MENDEBUR AMERİKALI / NİHAL ATSIZ

Üniversiteli Gençler Burada Yazıyor

MENDEBUR AMERİKALI / NİHAL ATSIZ

İletigönderen mithat akar 1923 » Pzt Nis 04, 2016 23:01

Amerika bugün dünyanın birinci devletidir. Geniş ve zengin toprakları, 200 milyona yakın nüfusu, atom gücü ağır endüstri ve ticaretiyle birincidir. Fakat fertler arasındaki münasebetlerde olduğu gibi milletler arasındaki dengede de birinci olmak, mutlaka "değerleriyle ve hakkı ile birinci olmak" anlamına gelmez. Sosyal ve dev bir büyüteçle Finlandiya'yı 200 milyonluk yapıp Amerika'nın yanına getirerek ikisini ölçüştürünüz. Yahut bunun aksini yapınız: Sosyal ve dev bir dürbünün tersiyle bakıp Amerika'yı, 4.5 milyonluk bir ülke haline getirerek Finlandiya'yı komşu yapınız. Ne kadar güdük kalır!

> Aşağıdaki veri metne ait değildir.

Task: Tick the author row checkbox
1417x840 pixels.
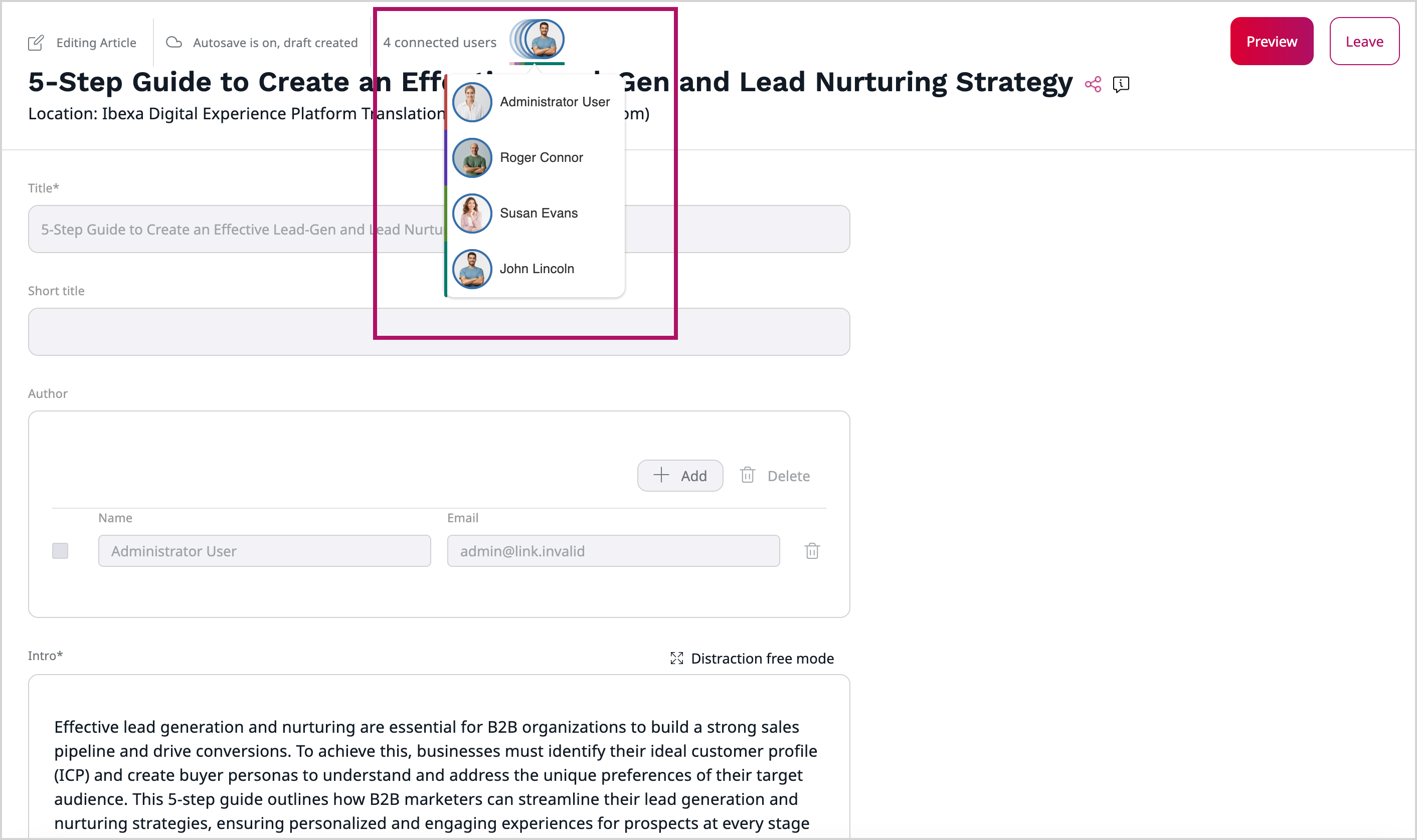Action: pyautogui.click(x=60, y=551)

Çünkü milletleri büyük yapan erdemlerden hiçbirisi Amerika'da yoktur.

Siyasî ahlâkları sıfırdır. Hem demokrasi havarisi geçinir, bütün milletlerin demokrat olmasını ister, Zenci devletlerinde seçim yaptırmak için yırtınır, faşizm ve komünizme karşı cephe alır, hem de kendi vatandaşları olan, savaşlarda Amerika için kan akıtıp Olimpiyatlarda birincilikler sağlayan Zencilere köle muamelesi yapar.

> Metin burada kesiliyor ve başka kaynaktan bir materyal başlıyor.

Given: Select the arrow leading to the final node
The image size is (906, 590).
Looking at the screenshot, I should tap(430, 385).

Hem seçim yapar, hem de türlü şaklabanlıklarla Zencileri seçtirmez.

Kennedy'nin öldürülmesi ve meselenin esrarlı şekilde örtbas edilmesi, cumhurbaşkanlarının daima ölümle korkutulması siyasî ahlâkın derecesini gösterir.

Amerika'da cinsi ahlâk da yoktur. Evli kadınlardan hemen hepsinin zina yaptığı Doktor Kinsey'in raporu ile ortaya çıkmıştır.

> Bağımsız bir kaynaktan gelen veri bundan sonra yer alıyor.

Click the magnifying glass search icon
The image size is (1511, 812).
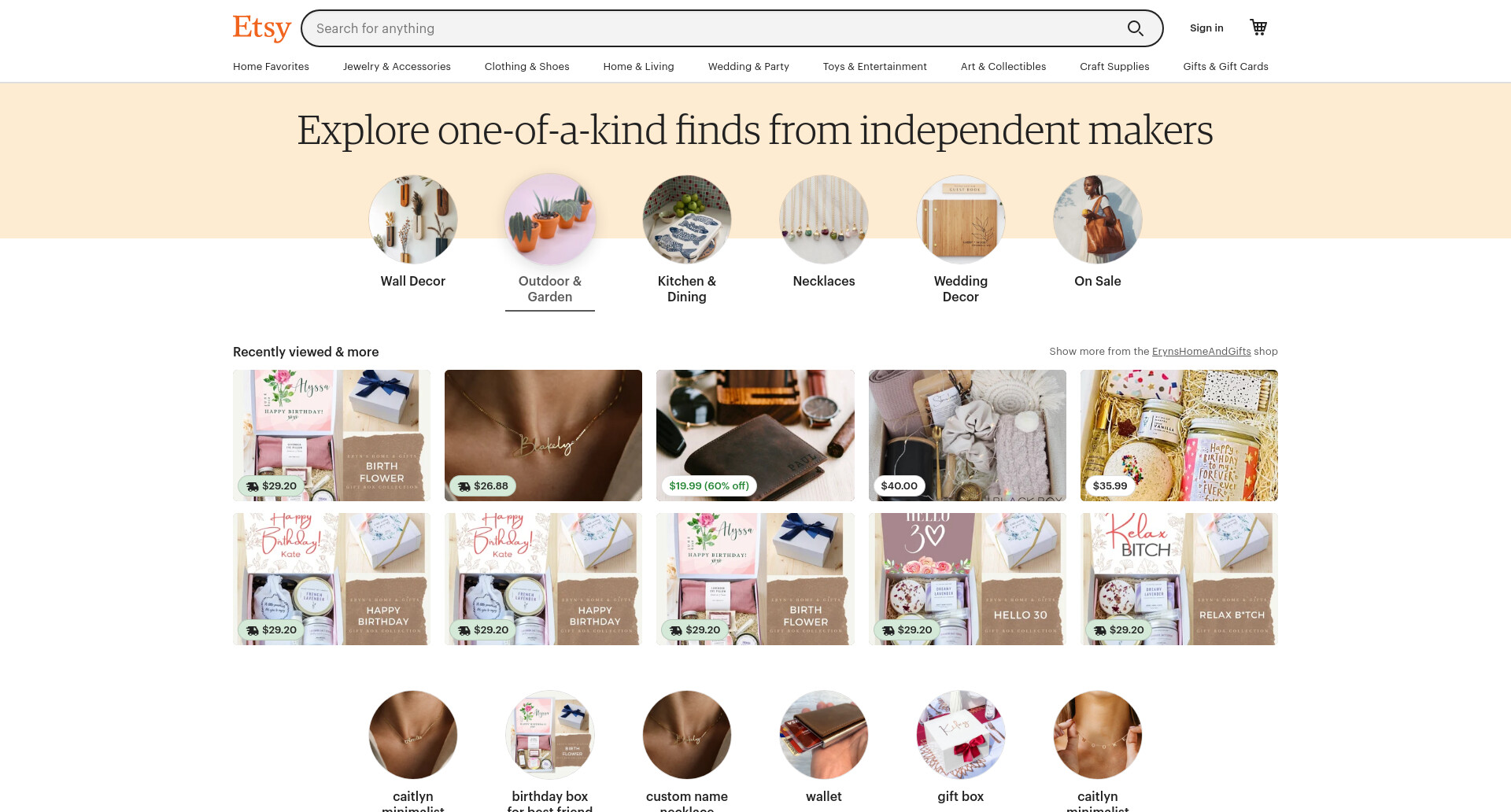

Ticarî ahlâk da yoktur. At yarışları ve boks maçlarındaki müşterek bahisler üzerinde yapılan gangsterlikler, vergi kaçırmak için yapılan hilekârlıklar, geri milletlere silâh satmak için oynanan oyunlar ortadadır.

Atom sırlarının Ruslara satılış şekli ise millî ve vatanî ahlâklarının örneğidir.

Sözün kısası Amerika bir rezaletler ülkesidir. Banka soygunculuğu illeti oradan dünyaya yayıldı. Klâsik müzik yerine iptidaî Zenci müziğini dünya piyasasına süren Amerika'dır. Seks kepazelikleri, Holivut fuhuşları hep Amerikan icadıdır. Cinsî terbiye veriyoruz diye kız okullarında flört dersleri gösterilen tek ülke Amerika'dır. En çok sabun kullanan milletlerden biri Amerikalılar olduğu halde pislik ve murdarlıktan doğan çocuk felci hastalığını Amerikalılar dünyaya yaydı. Milyonlarca akıl ve sinir hastası, milyonlarca şişmanlık hastası, milyonlarca homoseksüel hep oradadır.

Amerika'da olup da başka yerde olmayan şeyler yalnız rezaletle cıvıklıktır.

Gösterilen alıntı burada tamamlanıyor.